*** Data supplied ***
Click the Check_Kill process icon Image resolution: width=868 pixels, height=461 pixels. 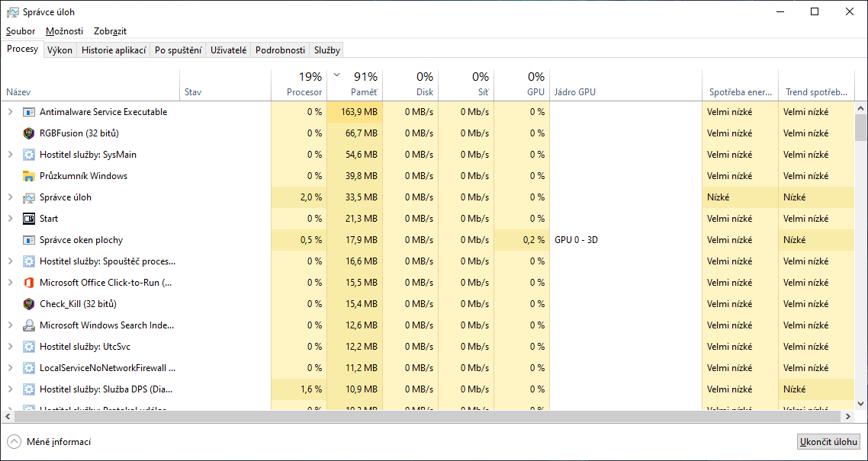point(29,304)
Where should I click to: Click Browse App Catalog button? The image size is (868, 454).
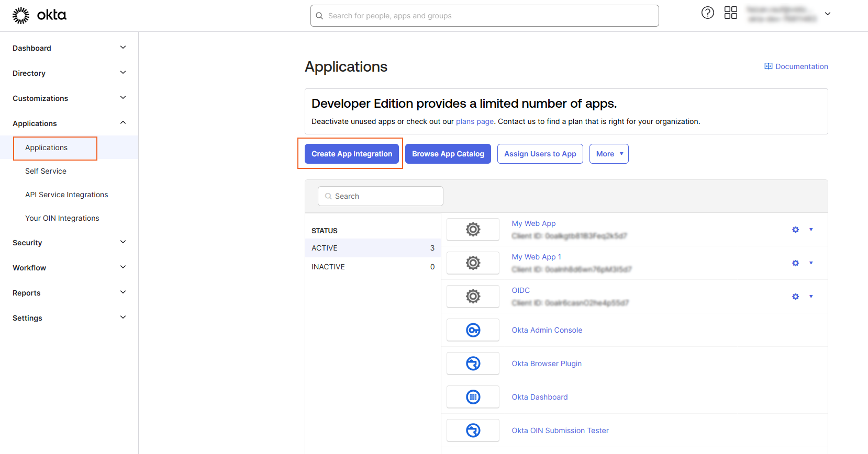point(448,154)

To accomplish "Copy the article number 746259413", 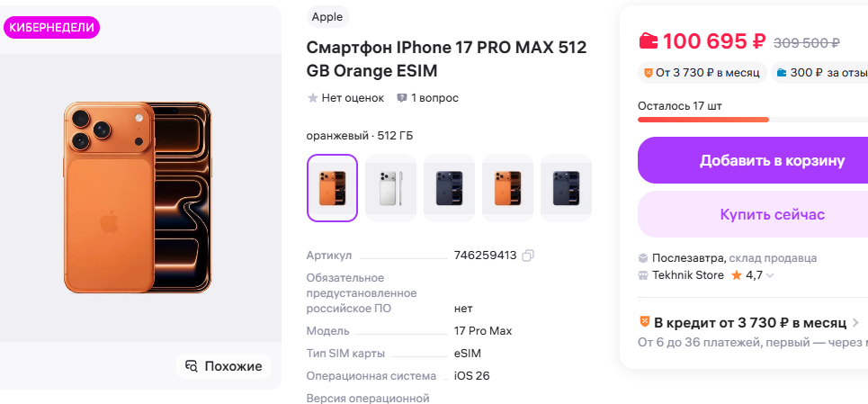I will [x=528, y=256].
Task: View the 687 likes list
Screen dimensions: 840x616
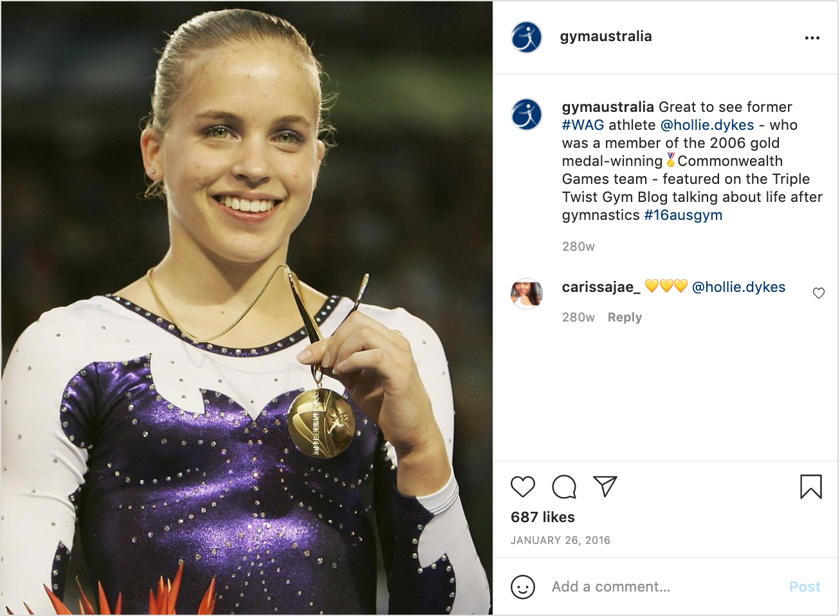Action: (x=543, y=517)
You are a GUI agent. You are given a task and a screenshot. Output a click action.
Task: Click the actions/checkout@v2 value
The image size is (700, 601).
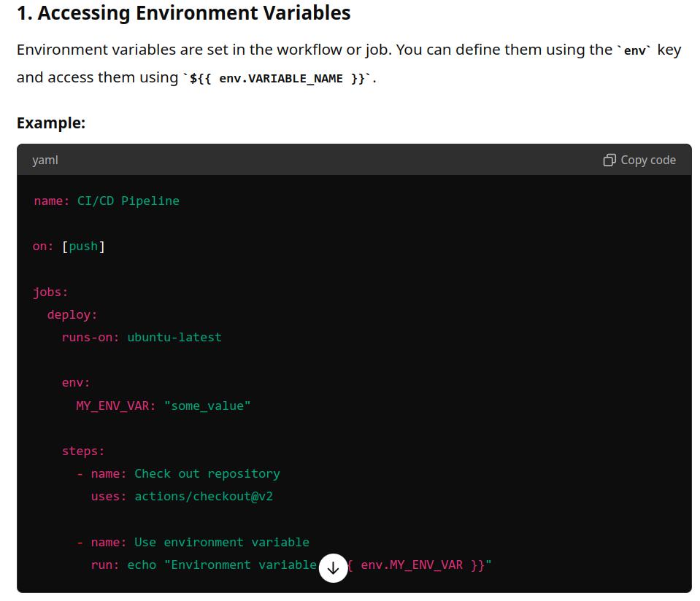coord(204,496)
*** End of Data supplied ***
*** Data supplied ***
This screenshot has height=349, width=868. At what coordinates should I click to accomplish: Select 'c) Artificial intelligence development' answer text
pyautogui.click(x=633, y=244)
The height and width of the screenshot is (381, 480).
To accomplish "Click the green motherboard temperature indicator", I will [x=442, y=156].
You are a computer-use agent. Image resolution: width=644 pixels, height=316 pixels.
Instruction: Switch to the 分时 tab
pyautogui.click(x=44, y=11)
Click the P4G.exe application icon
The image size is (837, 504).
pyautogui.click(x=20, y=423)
*** End of Data supplied ***
*** Data supplied ***
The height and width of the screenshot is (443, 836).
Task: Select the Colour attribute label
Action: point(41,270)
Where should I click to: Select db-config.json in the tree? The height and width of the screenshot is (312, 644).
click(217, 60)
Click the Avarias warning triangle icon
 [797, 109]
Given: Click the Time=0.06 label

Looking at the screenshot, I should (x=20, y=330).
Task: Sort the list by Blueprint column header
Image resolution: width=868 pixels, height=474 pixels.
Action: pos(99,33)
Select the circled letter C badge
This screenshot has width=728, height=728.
*** End of Data supplied ***
• **What the exercise asks**:
Across the records above, count each line that holds the word "list" and give only the resulting number.

• **Exercise solution**:
2